===== Source records

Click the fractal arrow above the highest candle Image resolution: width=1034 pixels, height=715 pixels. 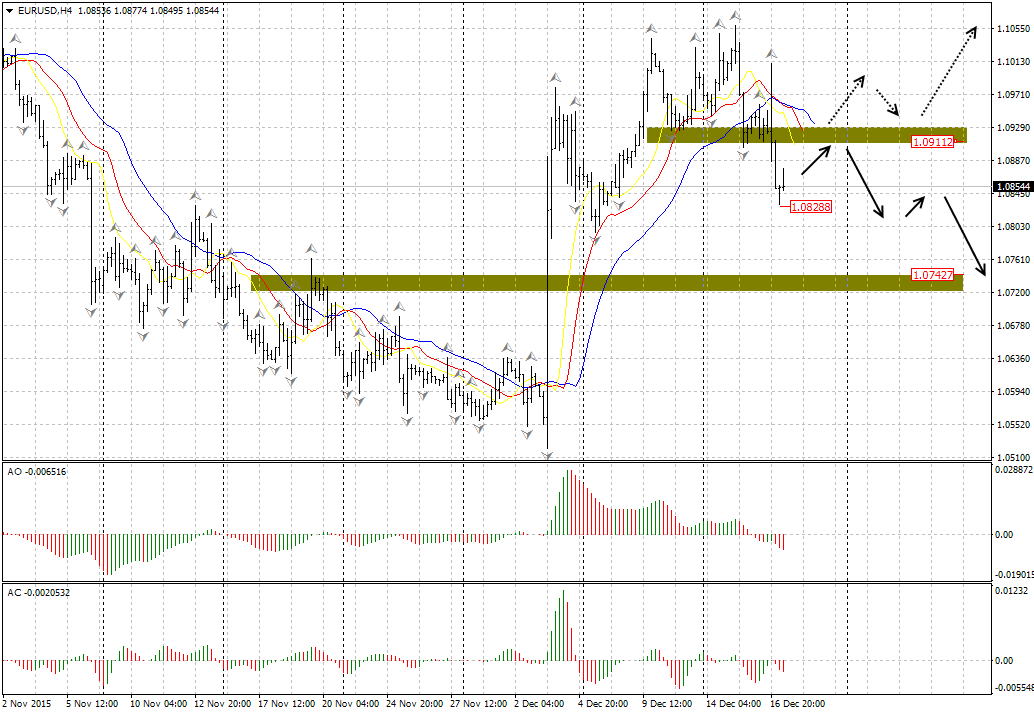pyautogui.click(x=736, y=16)
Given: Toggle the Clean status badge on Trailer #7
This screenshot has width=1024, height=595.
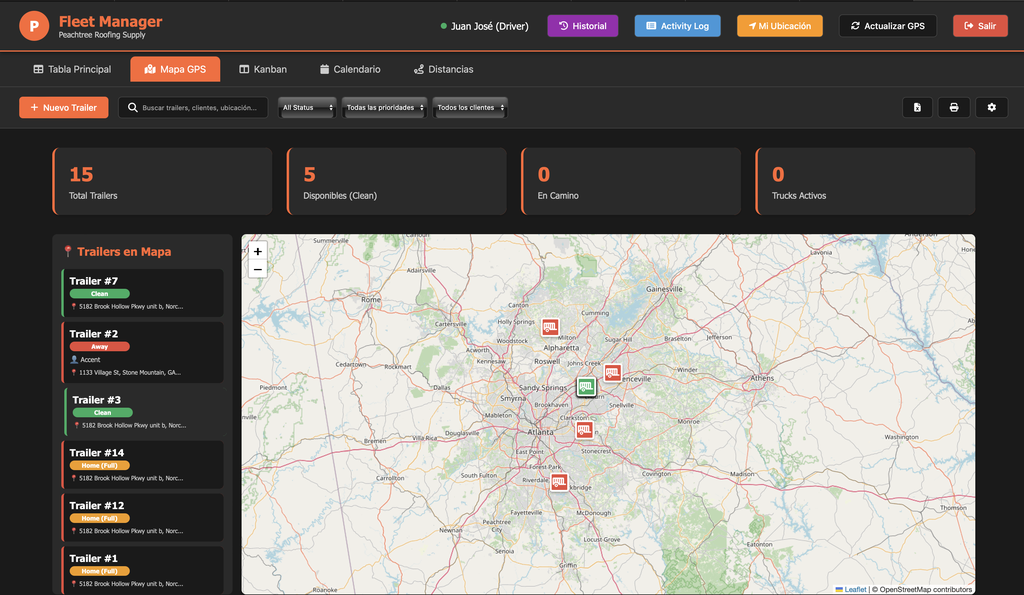Looking at the screenshot, I should (99, 294).
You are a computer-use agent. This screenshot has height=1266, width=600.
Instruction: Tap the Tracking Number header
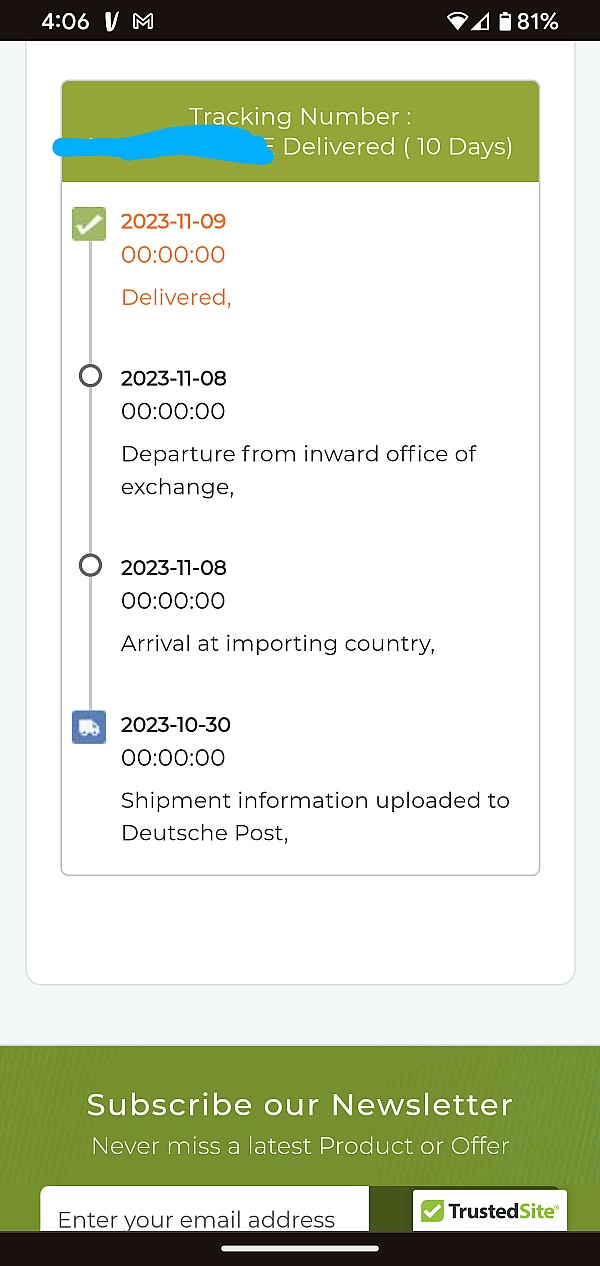[x=300, y=117]
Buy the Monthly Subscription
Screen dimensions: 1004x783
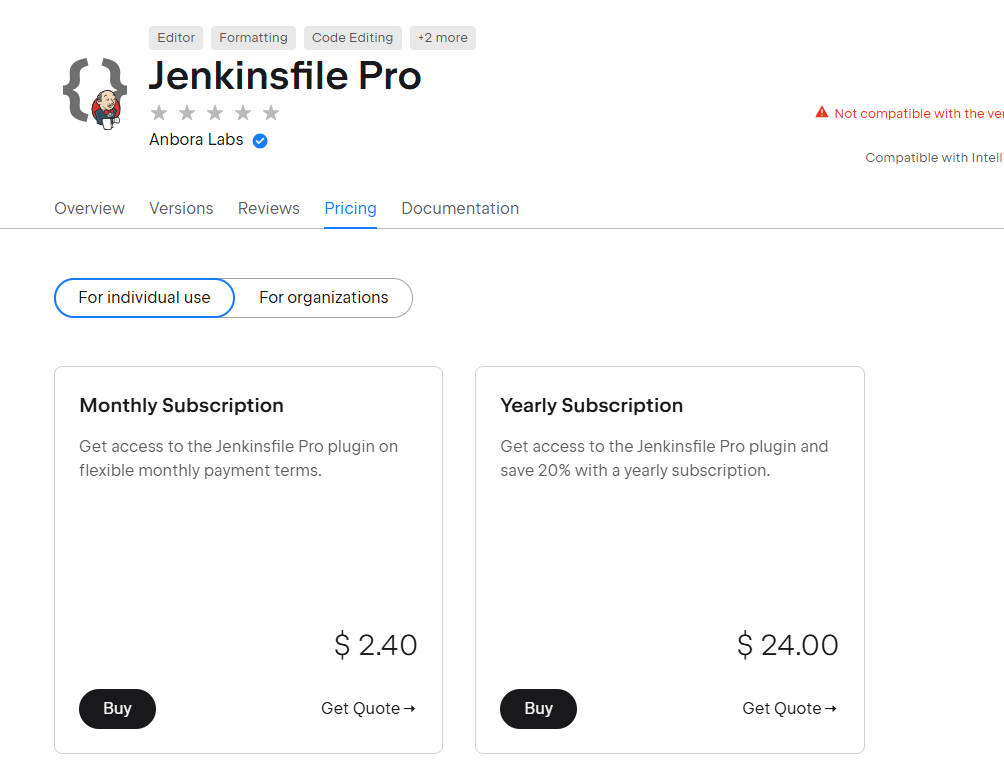(117, 709)
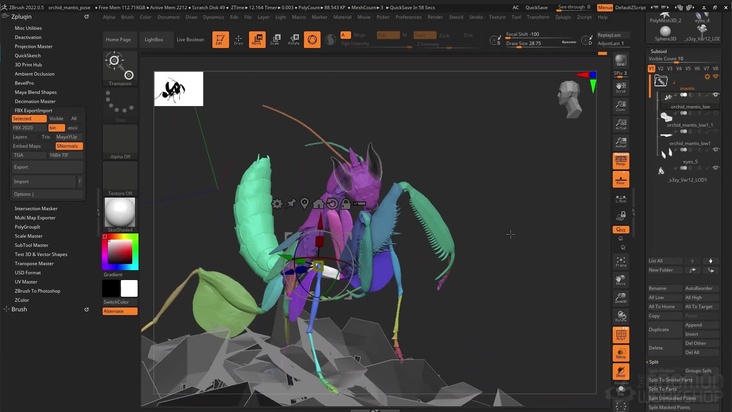Select the Rotate tool icon

(x=293, y=39)
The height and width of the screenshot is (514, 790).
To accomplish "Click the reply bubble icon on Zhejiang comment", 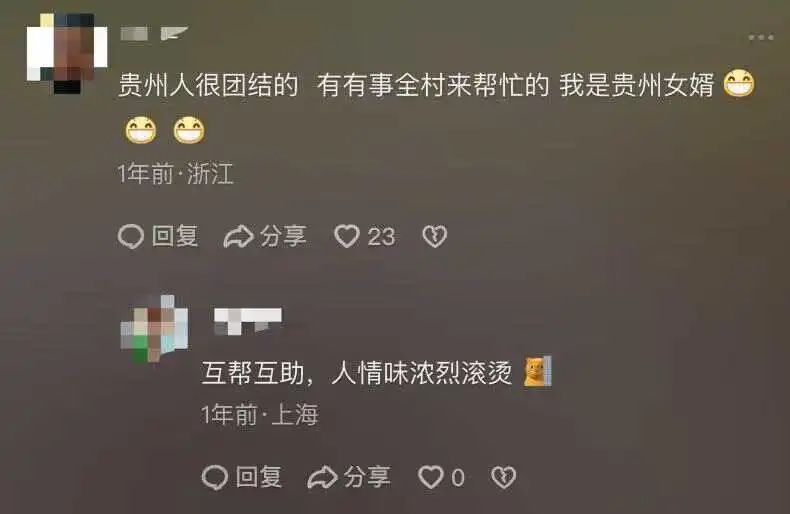I will point(130,236).
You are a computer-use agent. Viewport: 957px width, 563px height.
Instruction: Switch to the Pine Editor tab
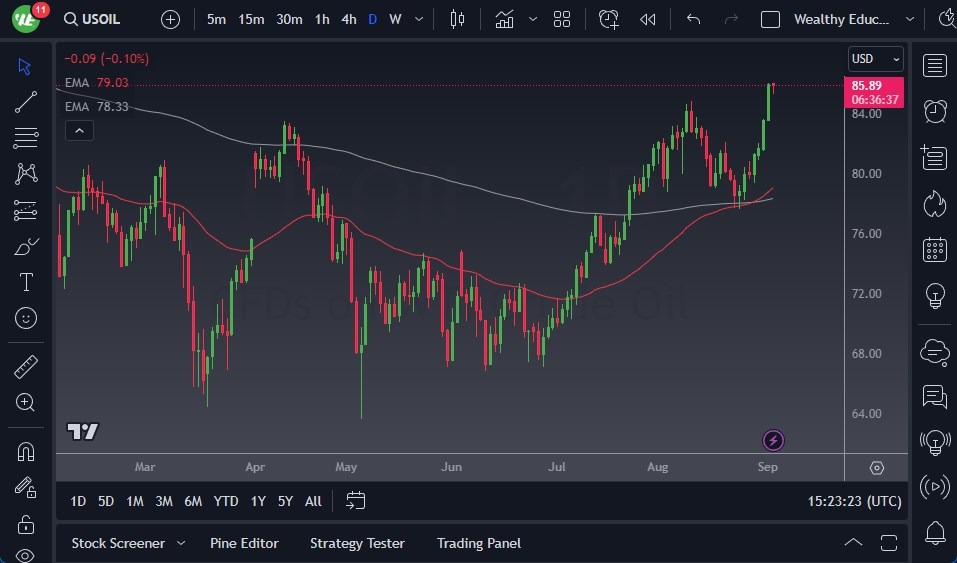(x=244, y=543)
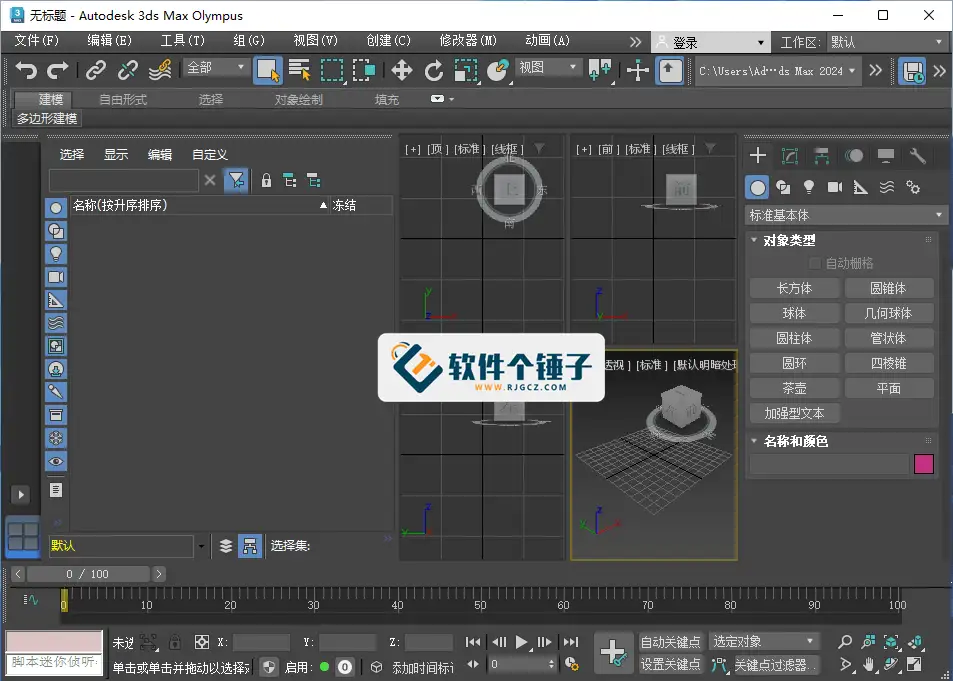Select the Rotate tool in the main toolbar

(435, 71)
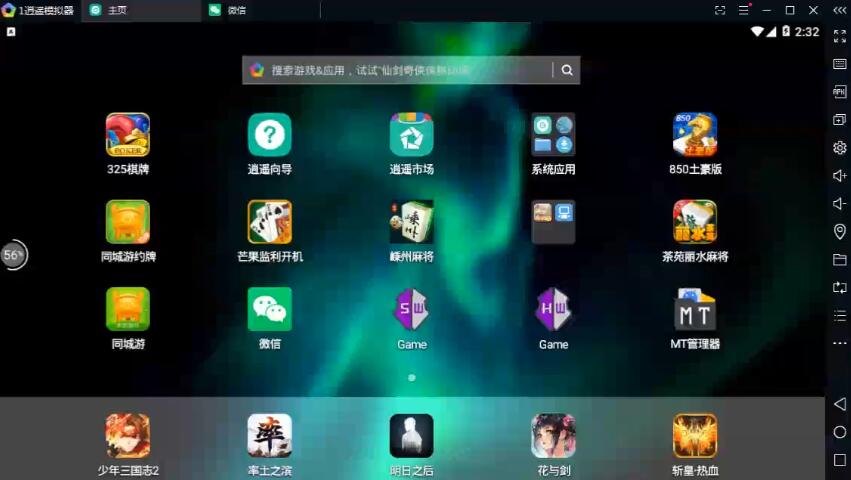The height and width of the screenshot is (480, 851).
Task: Click the 56% floating performance indicator
Action: pyautogui.click(x=13, y=255)
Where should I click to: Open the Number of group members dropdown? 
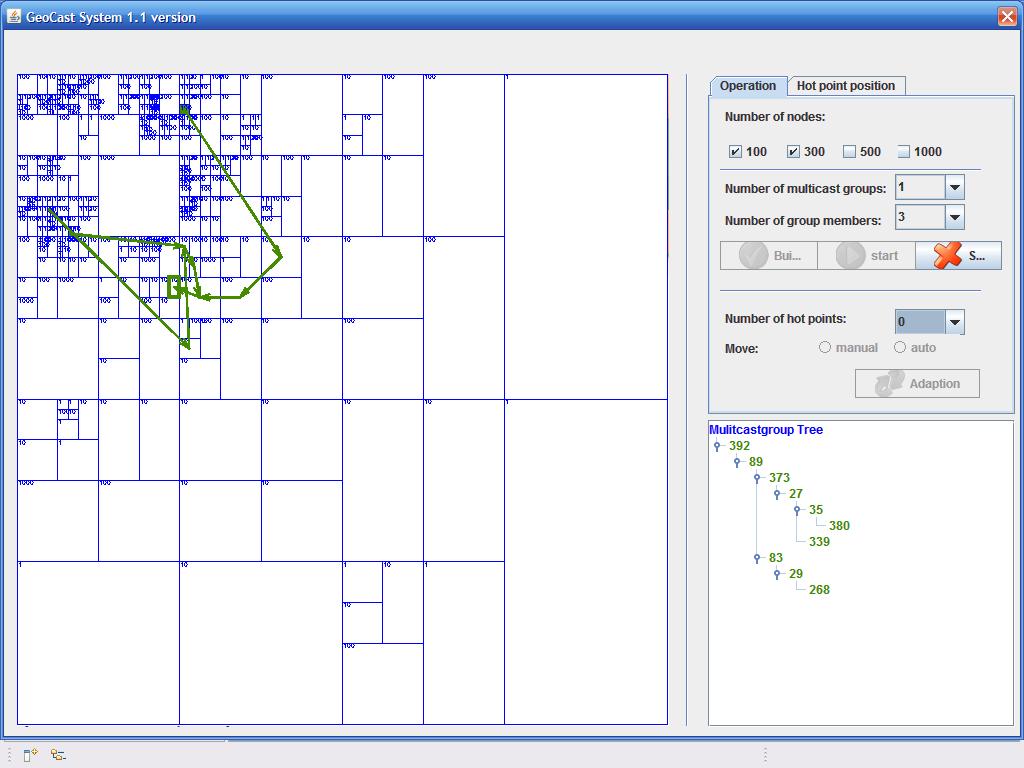coord(954,217)
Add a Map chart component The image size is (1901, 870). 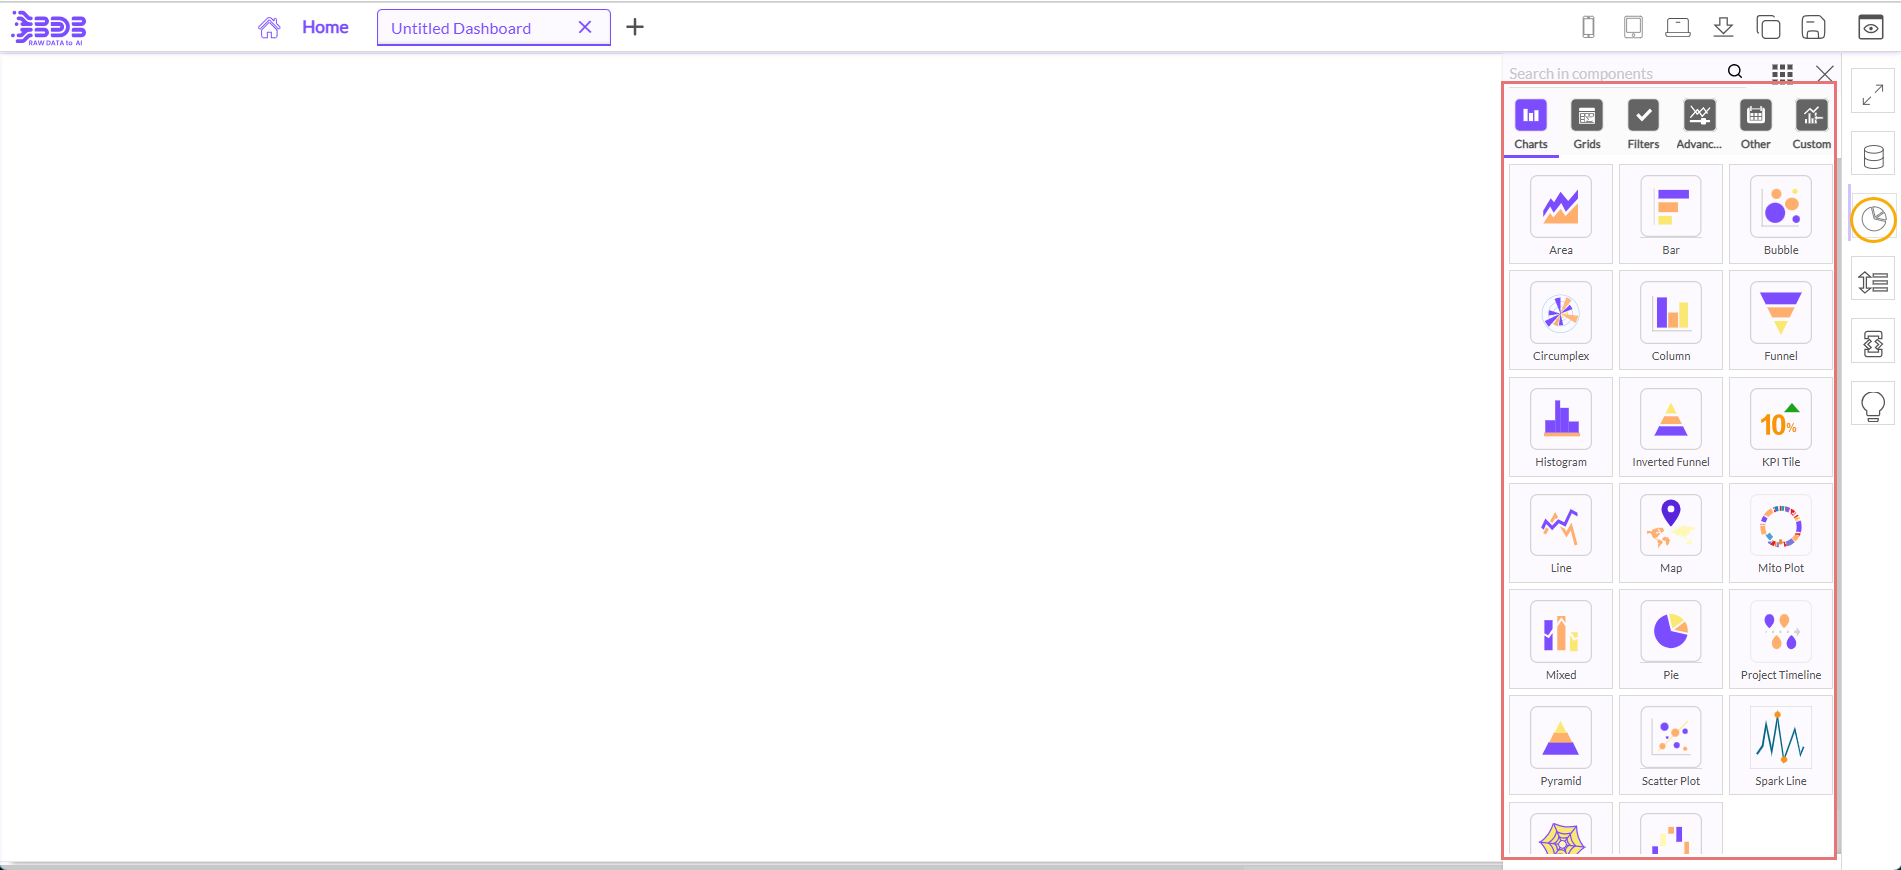[1670, 532]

==========

**Task instructions**
Go through the material and copy every line in which the word "agent" occurs.

**Result**
You are a computer-use agent. This screenshot has height=1266, width=600.
You are a computer-use agent. Viewport: 957px width, 563px height.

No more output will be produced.